Valley
Why are floods in Kathmandu getting severe each year?
Urban planners say a combination of reckless land use and haphazard urbanization is making Kathmandu prone to more deadly floods.Bhrikuti Rai
Sushila Bhattarai’s three-storey house in Thimi is a few minutes walk from Hanumante River in Bhaktapur. When incessant rainfall began Thursday night and continued well into Friday, the 37-year-old housewife couldn’t stop thinking about how the swollen Hanumante river had inundated her home and neighbourhood last year. The possibility of another flood brought back old fears.
“I couldn’t sleep properly because I was terrified the water would gush into our home like last time,” said Bhattarai.
Hanumante River, which originates from north-west of Kathmandu Valley, causes havoc every monsoon, leaving streets and homes in Bhaktapur waterlogged for days, displacing hundreds of families and even claiming lives. This time it’s been kinder with no reported human casualty, but like in the past, waters from the swollen river entered several settlements in Bhaktapur over the weekend.
Bhattarai’s home in Thimi was spared.
But other neighbourhoods in Kathmandu haven’t been so lucky.
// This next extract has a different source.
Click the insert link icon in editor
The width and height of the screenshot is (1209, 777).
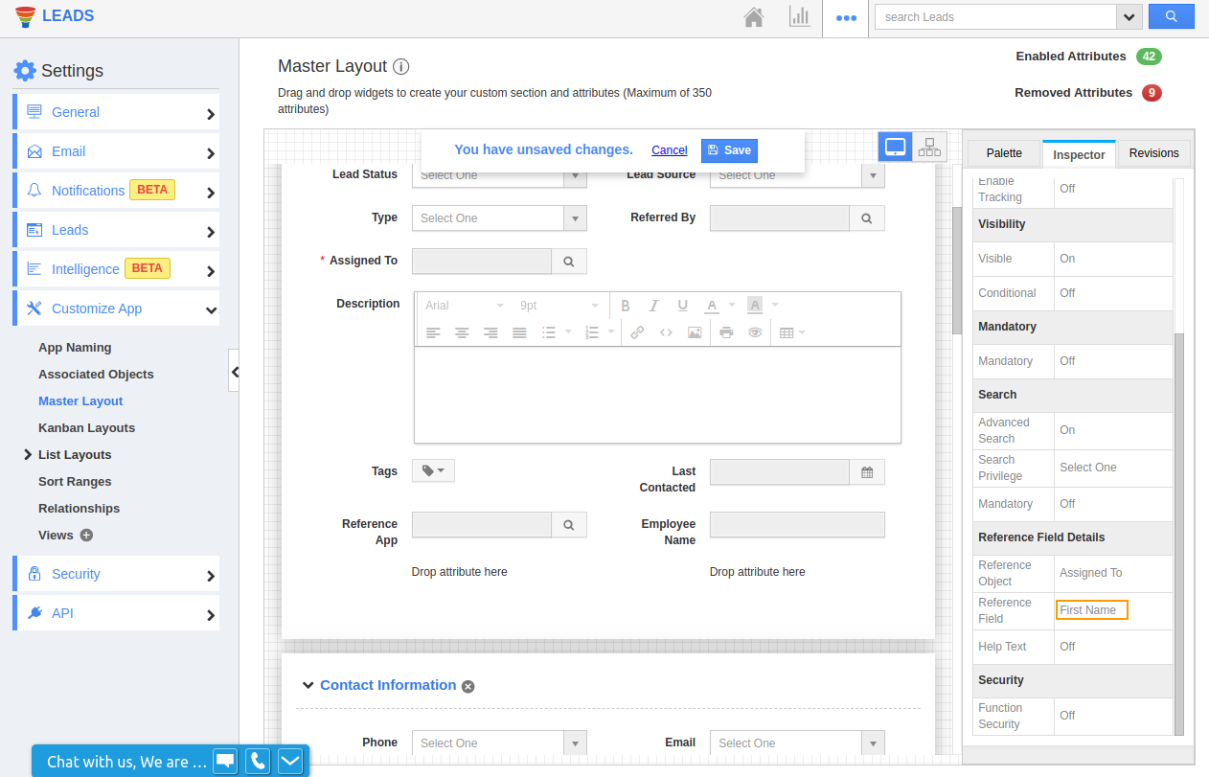[637, 332]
Hundreds of families have been affected by torrential rainfall, and some areas surrounding Balkhu and Kuleshwor witnessed extreme levels of flooding never seen before.
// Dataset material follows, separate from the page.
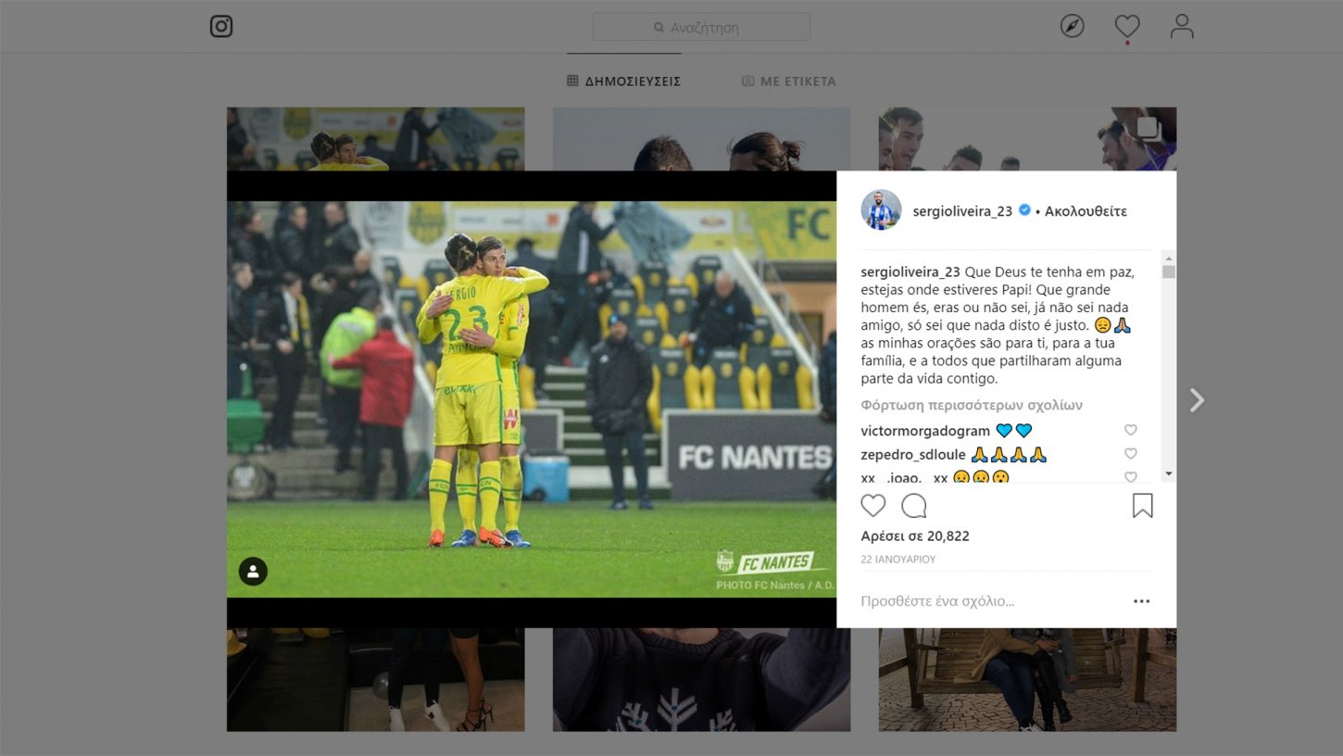Like zepedro_sdloule's comment

click(x=1130, y=454)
Urban planners blame the Valley’s haphazard urbanisation and reckless land use for the severity of floods seen in the last few years.
“Nature has its own course and we are simply facing the consequences of human encroachment on floodplains of the Valley,” said Suman Maher Shrestha, an urban planner.
Planners like Shrestha have for years been warning about the dire effects of rapid and unplanned urbanisation.
Human settlements have cropped up along the riverbanks of Kathmandu and densely populated neighbourhoods have been built by blocking rivulets’ way.
More people flocking to the Valley during and immediately after the conflict also saw huge swathes of agricultural land being taken over by real estate developers.
This meant less area to absorb rainwater, which ultimately swells rivers like Hanumante, which then spills over into the new settlements confining the river flow.
“If the rain hadn’t stopped today, the situation would have been worse,” said Shrestha. “The local governments need to create an inventory of floodplains and public land and not let land mafia misuse them.”
Successive governments’ failure to honour and implement plans to prohibit construction near riverbanks has also added to Kathmandu’s flash flood woes, said Yogeshwor Parajuli, former chief commissioner of the Kathmandu Valley Development Authority. Parajuli, who during his tenure at the authority conducted studies about Kathmandu’s land use, fears that monsoon havocs will continue to magnify if the local bodies aren’t able to put a stop to the haphazard land use.
“We need to respect a river’s right of way, otherwise there will be catastrophes every time there is intense rainfall,” Parajuli said.